Task set:
(A) In the car-washing passage, what do detailing enthusiasts tend to agree is the cause of swirl marks?
(B) Name every benefit of a wash mitt that the car-washing passage lists in its first sentence.
(C) Carry the car-washing passage forward from its last sentence.

Text extract:

- - -

The wash mitt is undoubtly a very good wash media, regardless of its type, a wash mitt, carries more soapy water, acts as a buffer zone, and is gentle to the paint.

So are sponges going to face extinction as a choice of a washing media?

Probably not.

The first argument for this is washing technique is more important than the choice of wash media. You may be using the world’s plushest lambswool mitt(wookie's fist?) but there is still the chance of scratching the paint of you do not rinse the mitt often, or washing across many panels at one time without gathering more soap solution.

Detailing enthusiasts tend to agree that sponges are the cause of swirl marks, but I have a theory to disagree with them. When car owners start to learn proper washing techniques, they also purchase proper tools. As they learn to wash their cars with the proper method, they notice that swirl marks do not appear at such a rapid rate. I think you know where I am going here.

Swirl marks do not appear could be due to a combination of using proper washing techniques and using a wash mitt

or

solely due to proper washing method.

- - -

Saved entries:
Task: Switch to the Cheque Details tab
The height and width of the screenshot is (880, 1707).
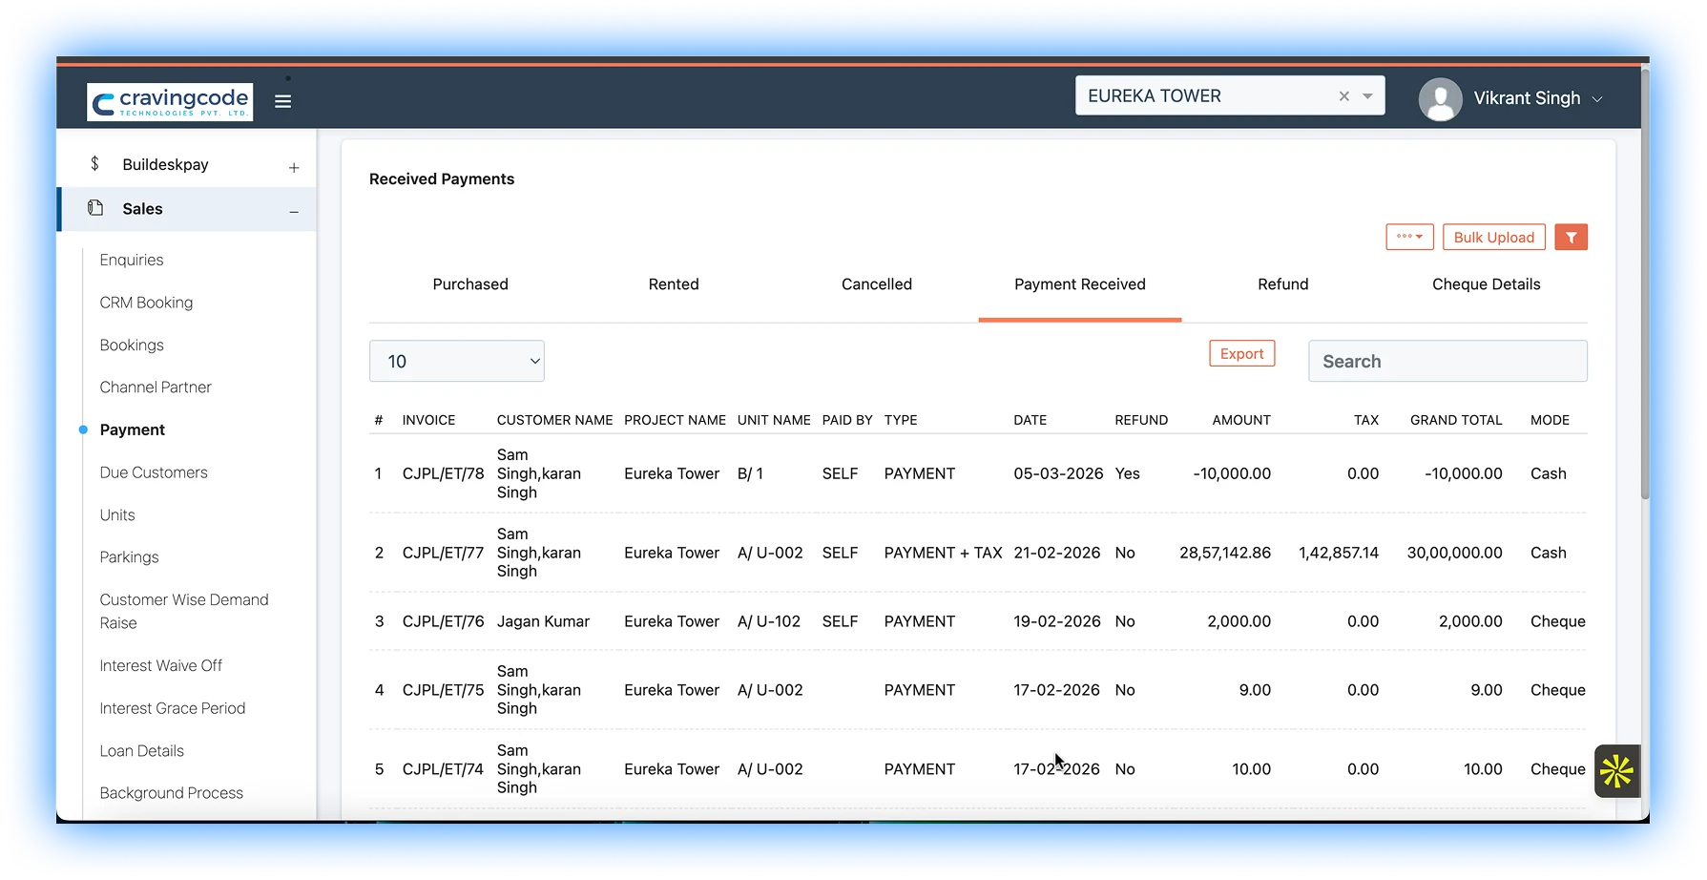Action: pyautogui.click(x=1486, y=284)
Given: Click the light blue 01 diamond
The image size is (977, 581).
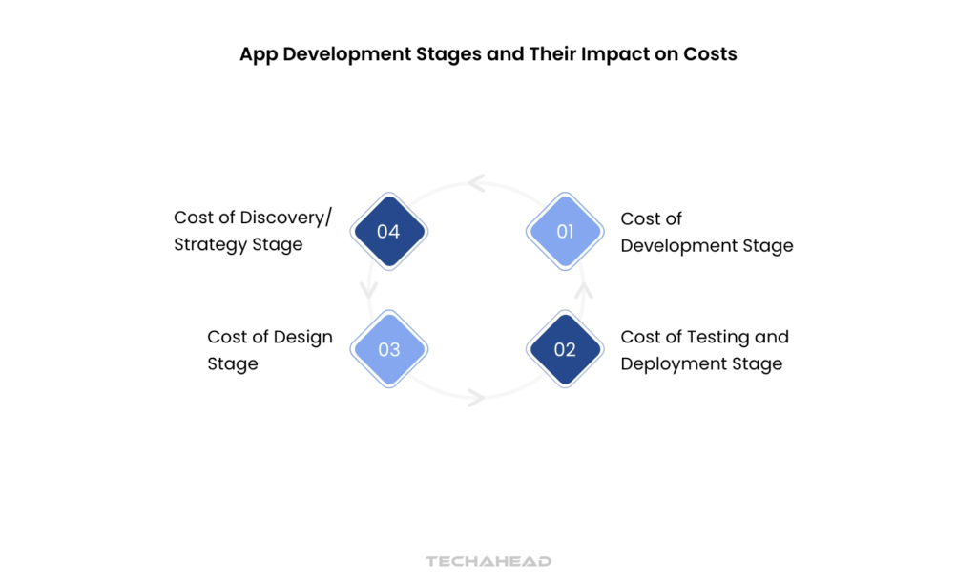Looking at the screenshot, I should 565,231.
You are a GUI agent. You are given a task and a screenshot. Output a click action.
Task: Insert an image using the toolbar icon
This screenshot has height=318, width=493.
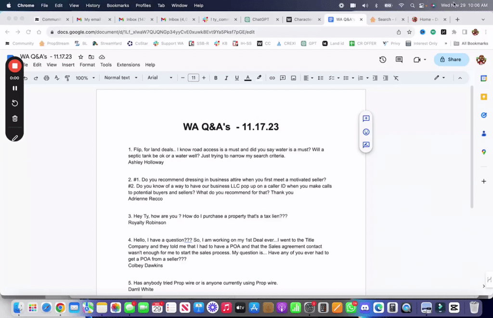[294, 78]
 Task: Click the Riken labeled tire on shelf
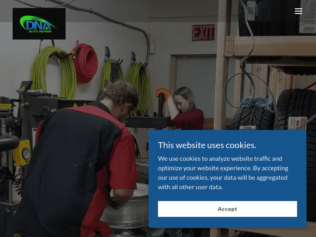(x=252, y=117)
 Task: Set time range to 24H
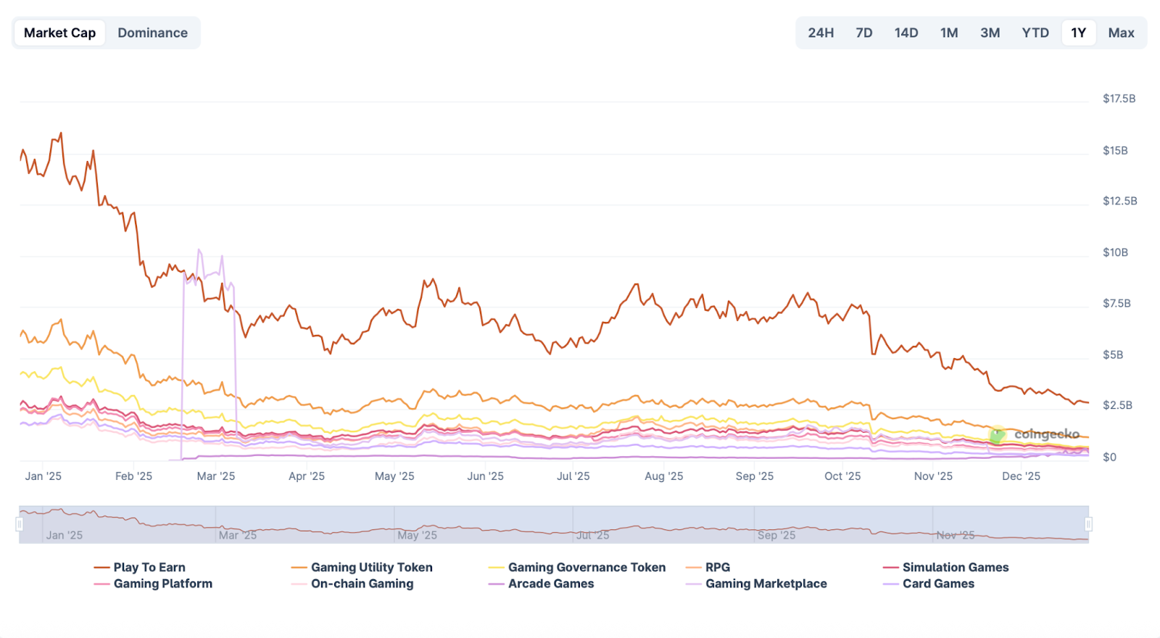coord(821,33)
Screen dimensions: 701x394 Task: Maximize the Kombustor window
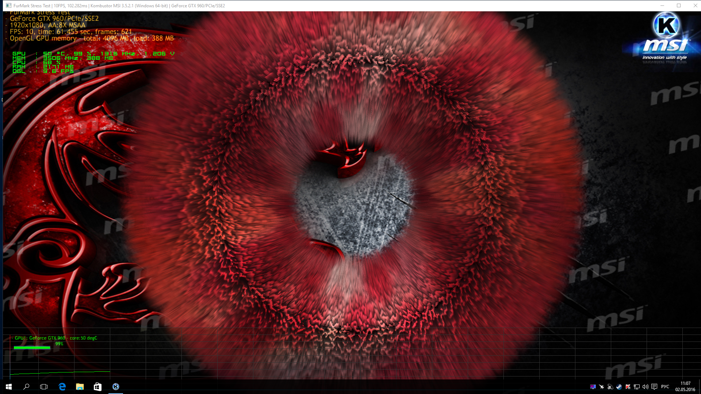679,5
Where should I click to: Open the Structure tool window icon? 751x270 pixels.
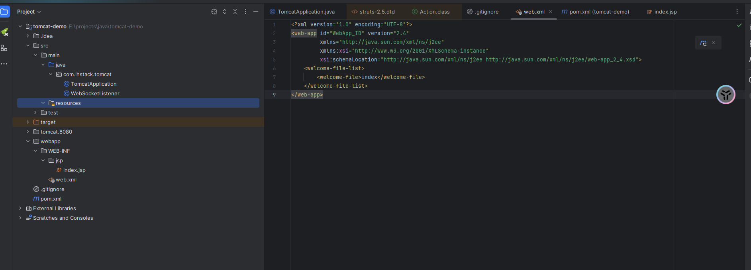point(4,48)
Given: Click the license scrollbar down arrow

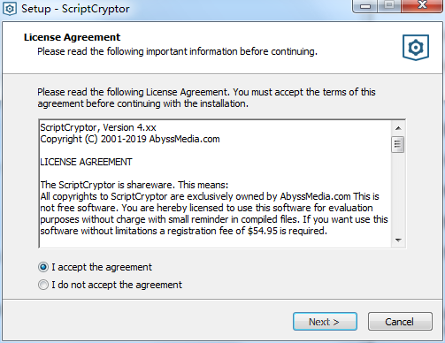Looking at the screenshot, I should (398, 240).
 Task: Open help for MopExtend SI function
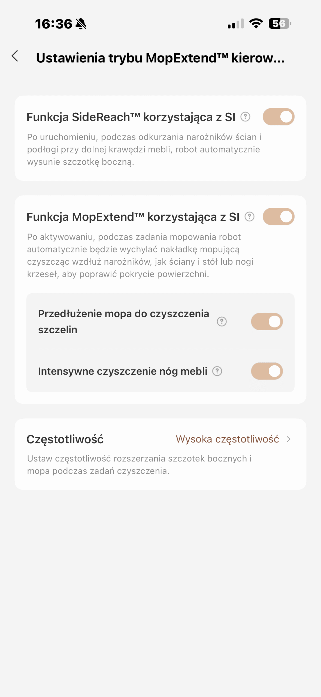point(249,217)
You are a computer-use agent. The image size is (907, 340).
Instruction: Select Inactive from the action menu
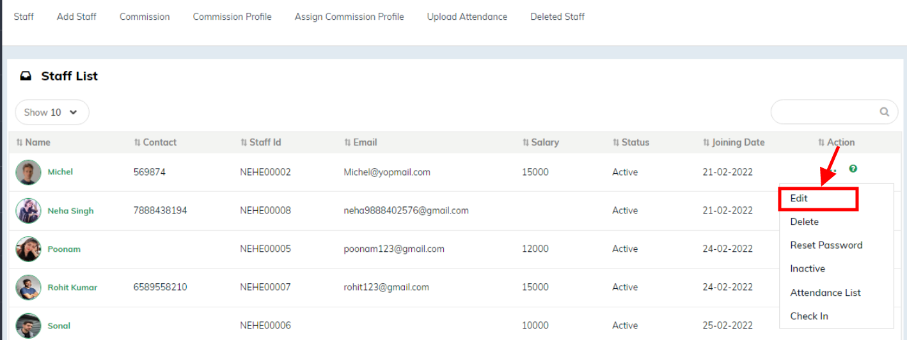click(807, 268)
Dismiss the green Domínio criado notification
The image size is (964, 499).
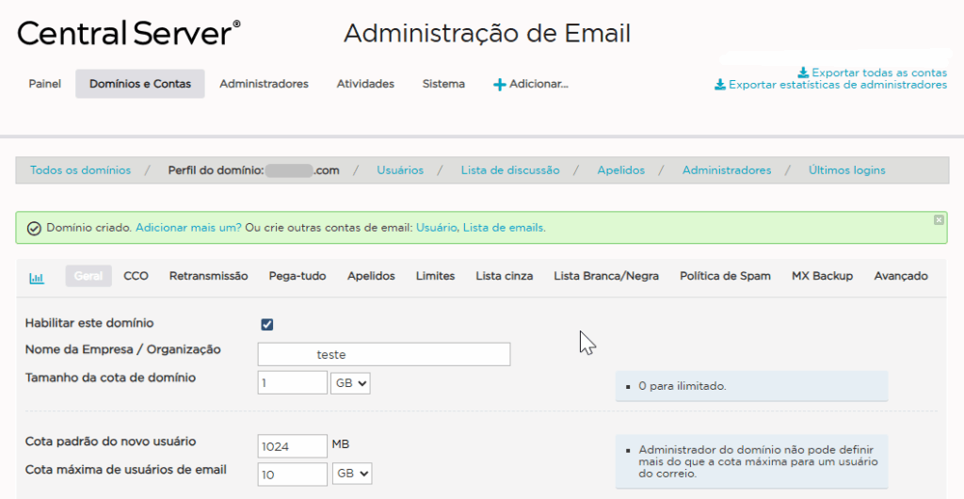coord(938,219)
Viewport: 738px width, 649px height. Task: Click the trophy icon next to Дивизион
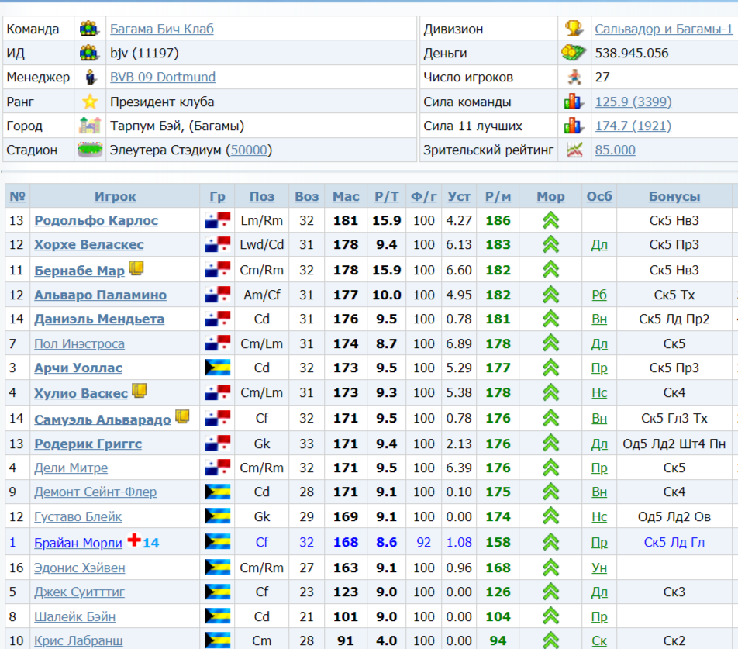tap(574, 29)
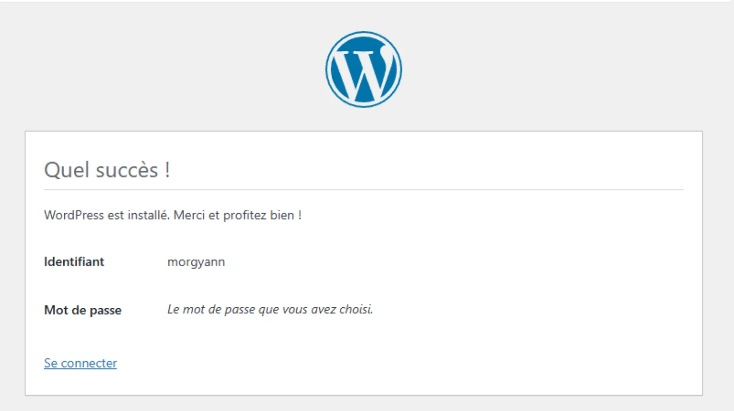Viewport: 734px width, 411px height.
Task: Click the word "bien" in the message
Action: pyautogui.click(x=282, y=215)
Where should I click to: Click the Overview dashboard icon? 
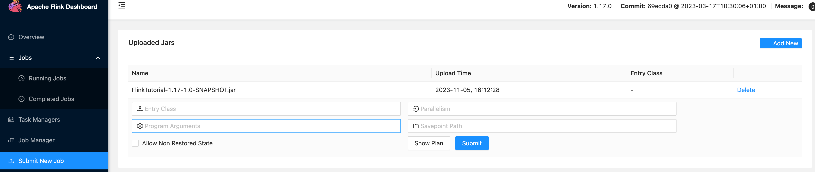(11, 37)
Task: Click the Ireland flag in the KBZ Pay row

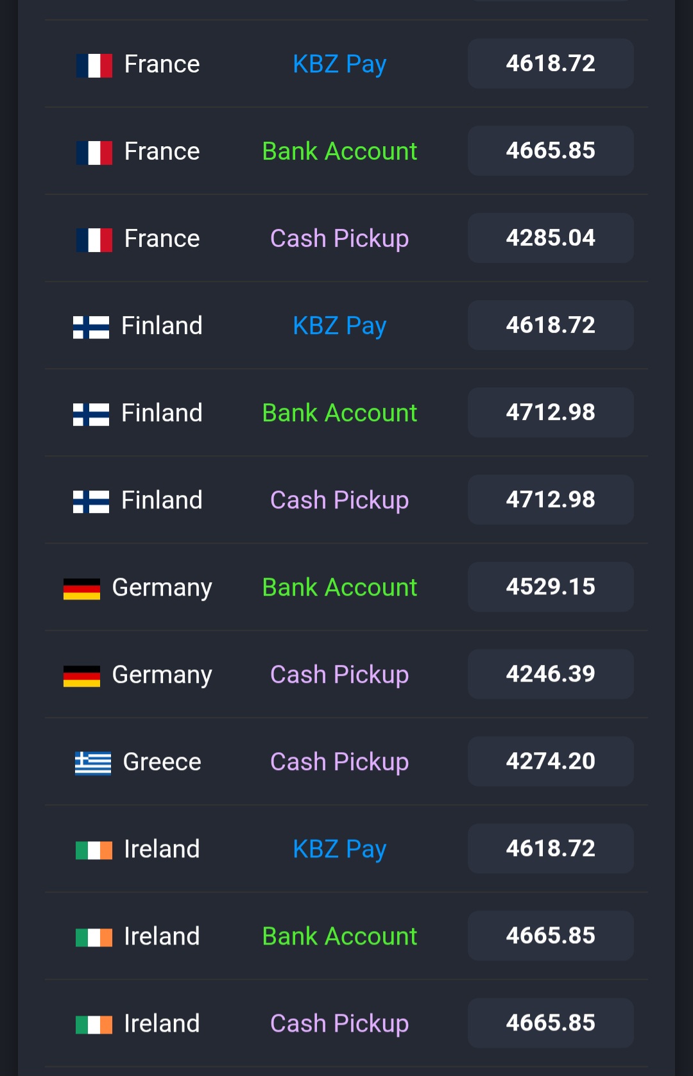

- - -

Task results:
(A) Sponges.

(B)
- It carries more soapy water.
- It acts as a buffer zone.
- It is gentle to the paint.

(C)
The second argument in favour of sponges relate to the online detailing community. On Autopia, a US detailing forum, many people have switched to using a grout sponge as many agree that it does not cause swirl marks and is cheap! (A grout sponge costs USD1.87 wheres a Meguiar’s wash mitt costs USD5.99). There are also new wash medias that utilize foam, those that I am aware of is the EDGE Shmitt, Lake Country Big Blue, LC Ultimitt and the Zymol sponge(this one isn’t very new).
Speaking of the Zymol sponge, I have noticed that world-reknowned celebrity detailer Paul Dalton, have been using it for a while now. You can watch him using it in the videos below.

Miracle Detail's new HD film trailer

Fifth Gear Paul Dalton feature
Miracle Detail - RTL - Formel Exclusiv - £5000 Car Wash

Another point to note is that the Zymol sponge has a flat surface, no grid-channels or egg crate shape to prevent grit from grinding into the surface. Maybe a buffer zone isn’t important after all, maybe washing technique is much more important in maintaining a swirl free finish.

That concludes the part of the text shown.